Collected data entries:
_ _ _ _ _ _ _

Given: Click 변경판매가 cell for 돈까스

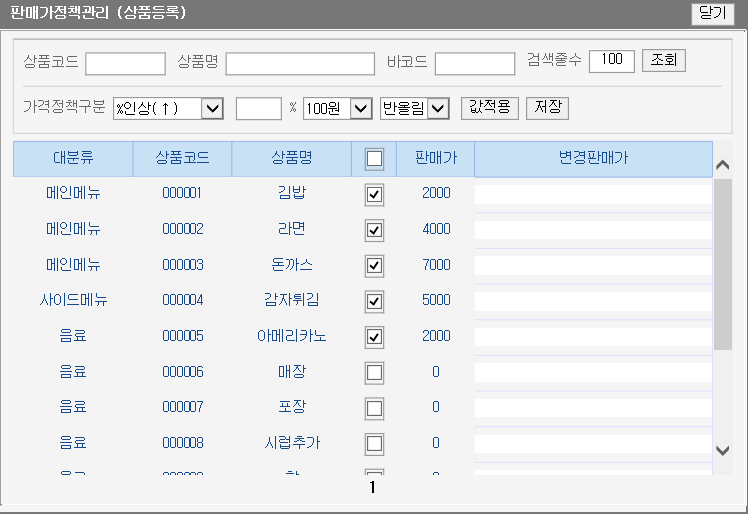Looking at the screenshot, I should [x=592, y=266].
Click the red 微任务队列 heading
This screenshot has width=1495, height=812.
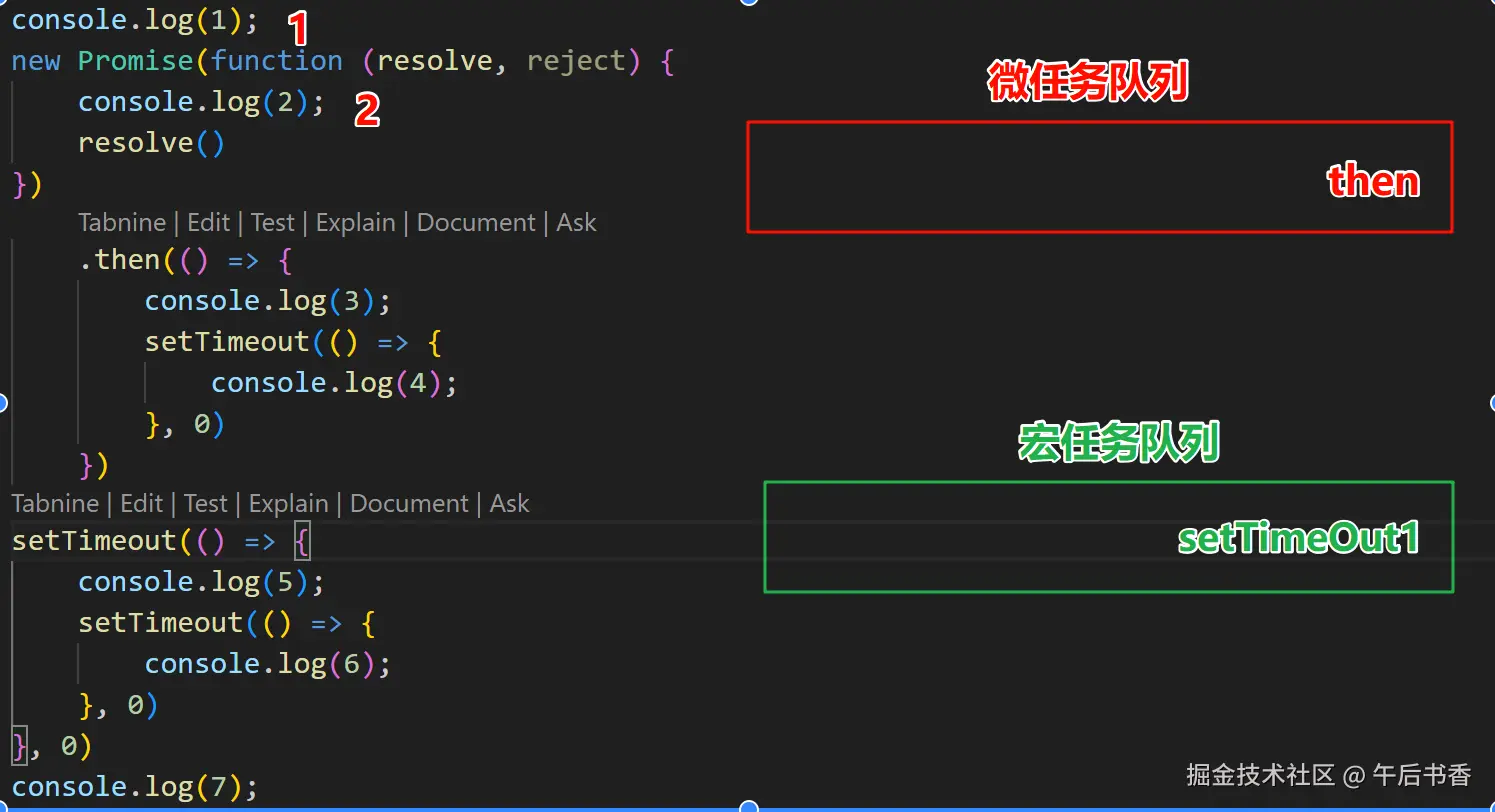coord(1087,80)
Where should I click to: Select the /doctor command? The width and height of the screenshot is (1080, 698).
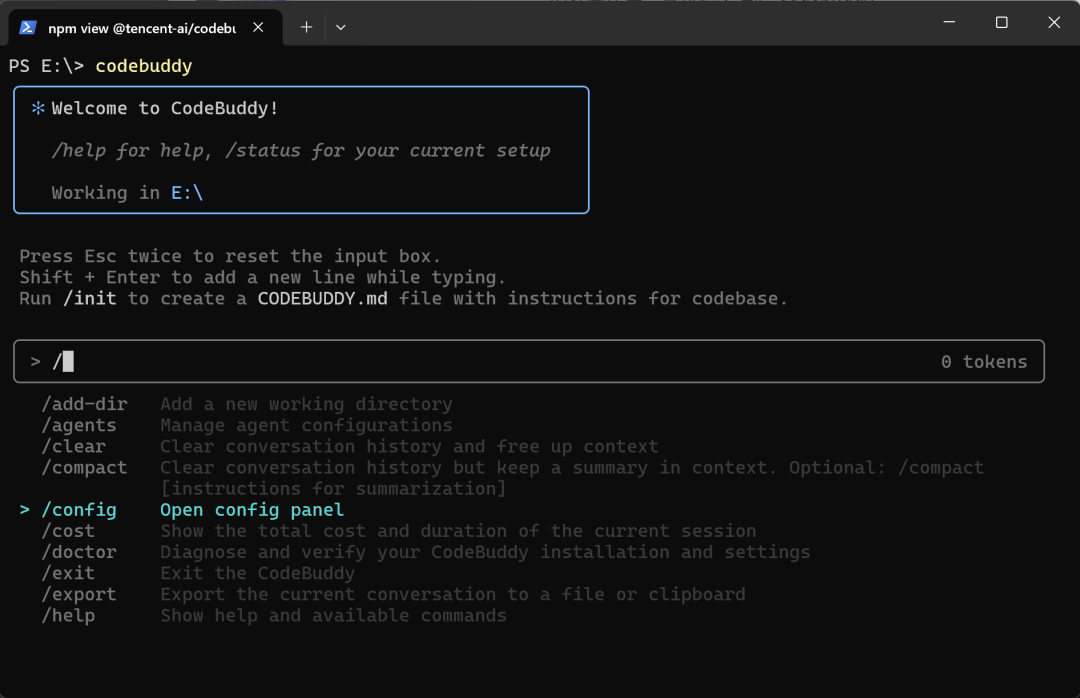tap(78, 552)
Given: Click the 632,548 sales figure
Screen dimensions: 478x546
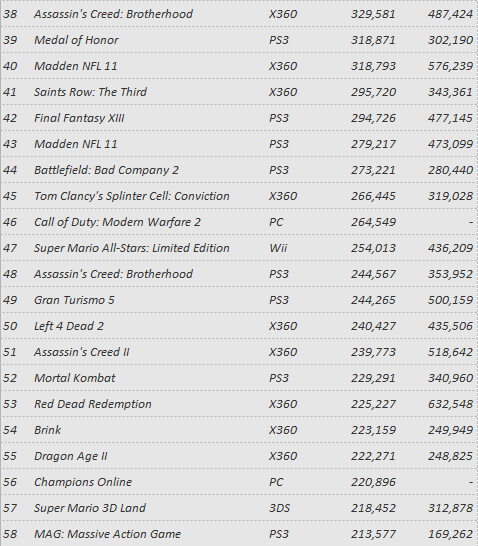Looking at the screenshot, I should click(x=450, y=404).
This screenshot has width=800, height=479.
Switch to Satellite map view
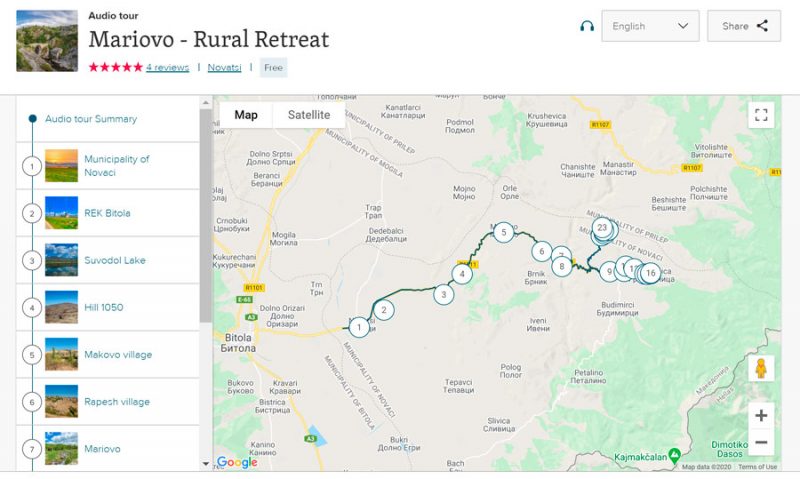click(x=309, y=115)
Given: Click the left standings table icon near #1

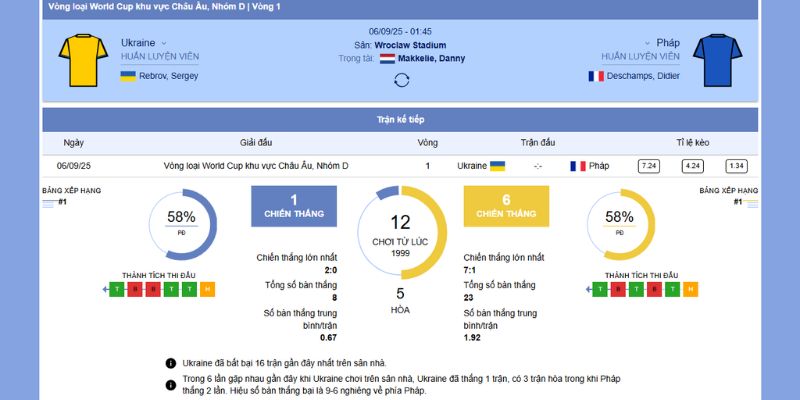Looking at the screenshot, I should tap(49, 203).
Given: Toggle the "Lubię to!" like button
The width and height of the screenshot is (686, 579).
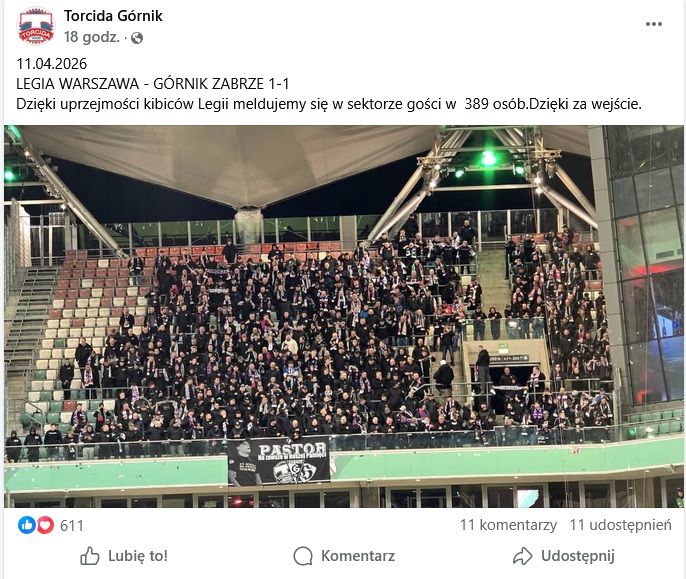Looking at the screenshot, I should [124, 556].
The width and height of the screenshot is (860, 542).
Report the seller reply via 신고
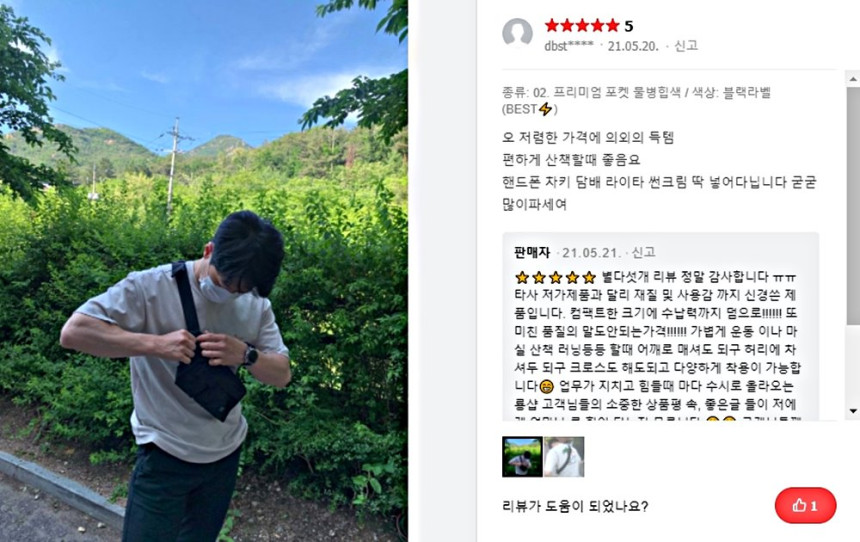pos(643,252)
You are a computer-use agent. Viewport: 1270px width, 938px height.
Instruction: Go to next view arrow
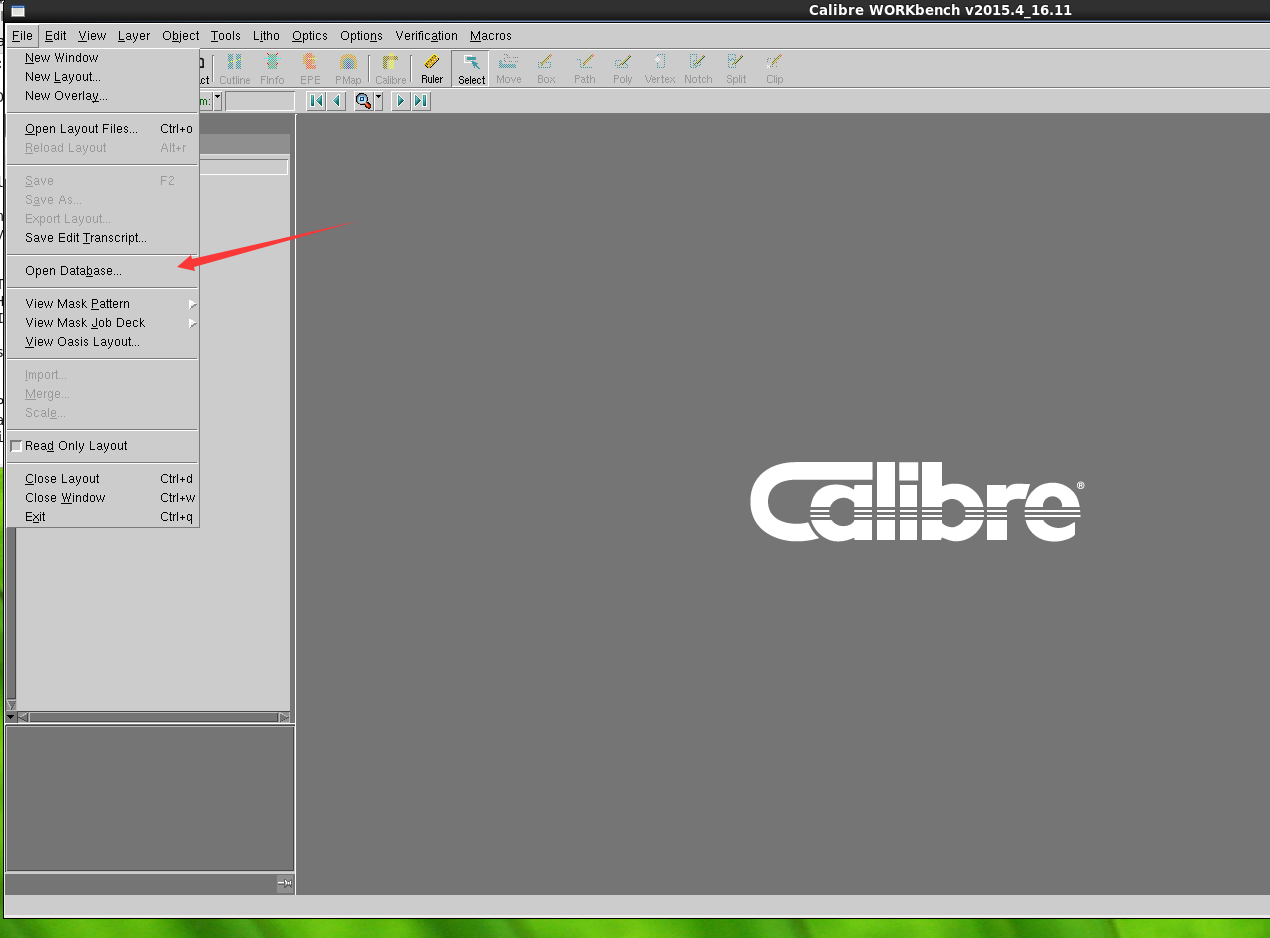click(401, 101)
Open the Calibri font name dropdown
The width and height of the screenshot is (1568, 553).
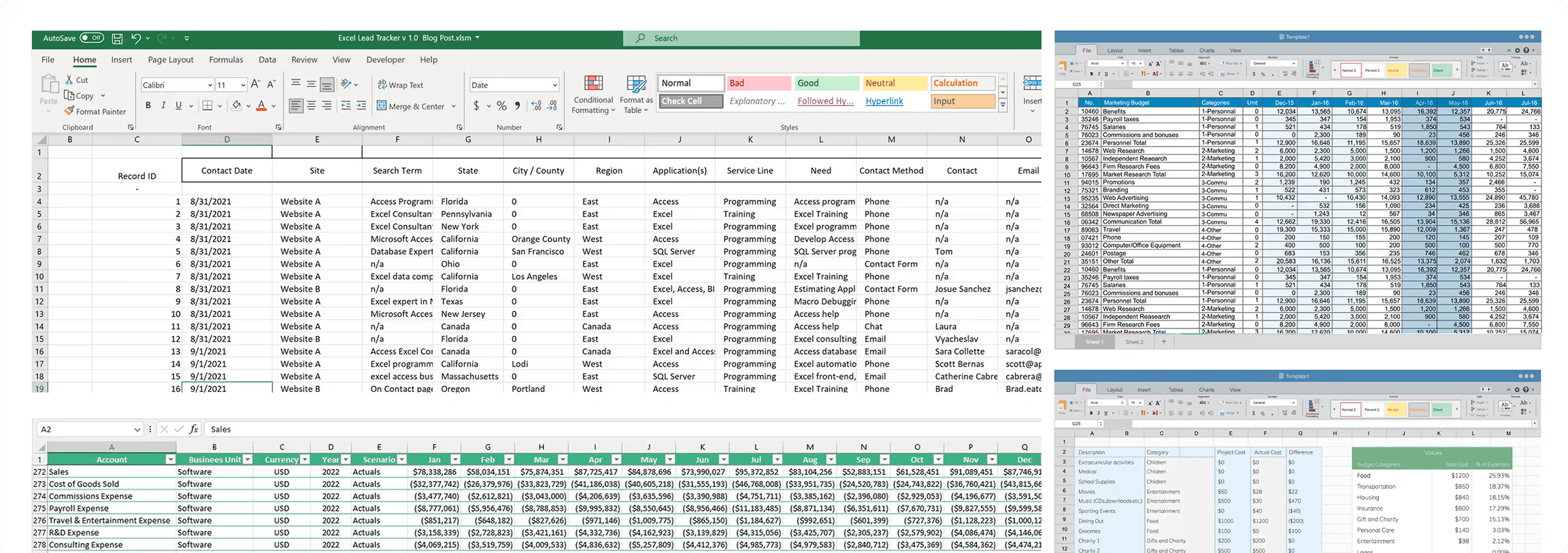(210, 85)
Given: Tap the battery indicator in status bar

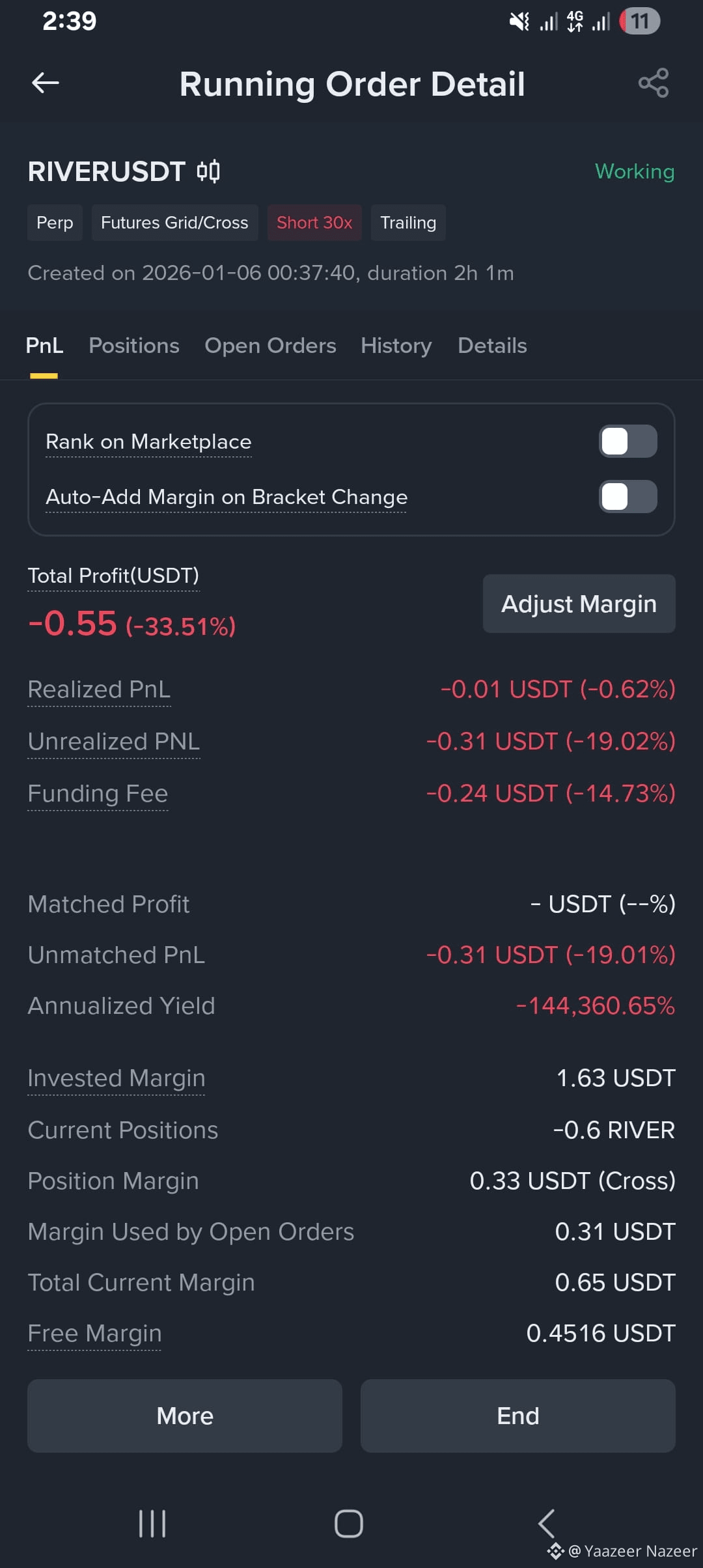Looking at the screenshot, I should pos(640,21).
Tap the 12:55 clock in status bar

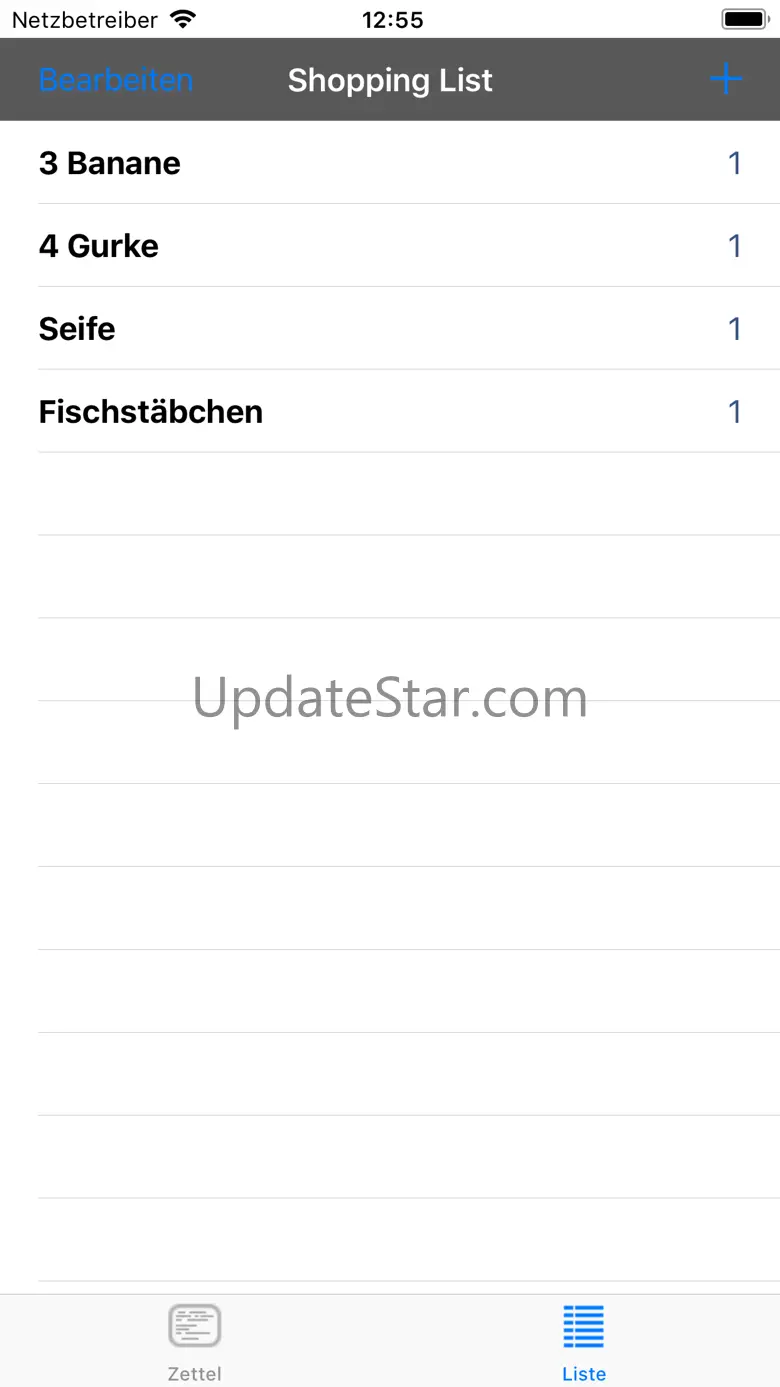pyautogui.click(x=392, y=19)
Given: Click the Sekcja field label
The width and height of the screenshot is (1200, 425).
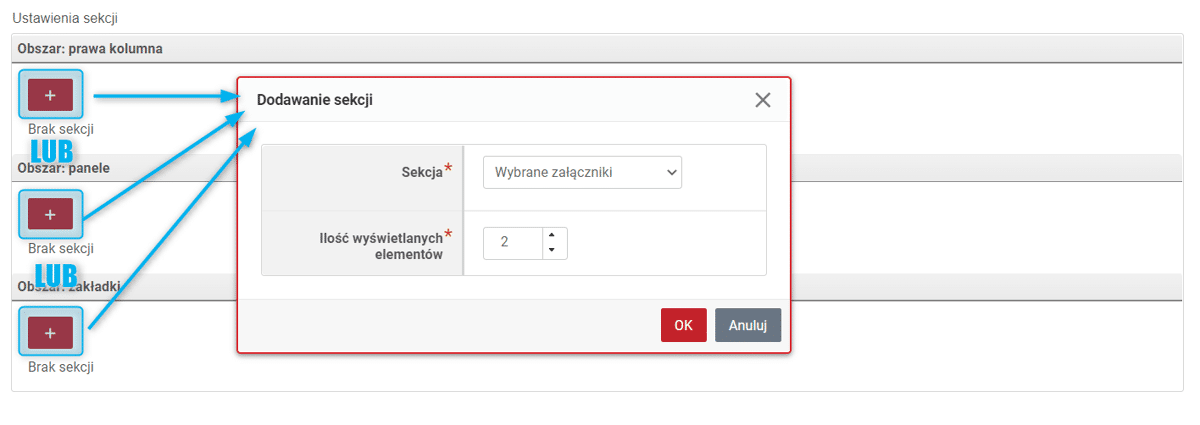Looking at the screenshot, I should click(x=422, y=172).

_ _ _ _ _ _ _

◆ Aim of the exercise
I would like you to retype exactly the lines running from the one containing "Instruction: Go to next view arrow" to the last line of the entries, both included, leaving all pictures out.

◆ Written solution
Instruction: Go to next view arrow
click(401, 101)
Open the Calibri font name dropdown
The width and height of the screenshot is (1568, 553).
(210, 85)
Given: Tap the battery indicator in status bar

Looking at the screenshot, I should pos(640,21).
Tap the 12:55 clock in status bar

pyautogui.click(x=392, y=19)
Given: Click the Sekcja field label
The width and height of the screenshot is (1200, 425).
Looking at the screenshot, I should click(x=422, y=172).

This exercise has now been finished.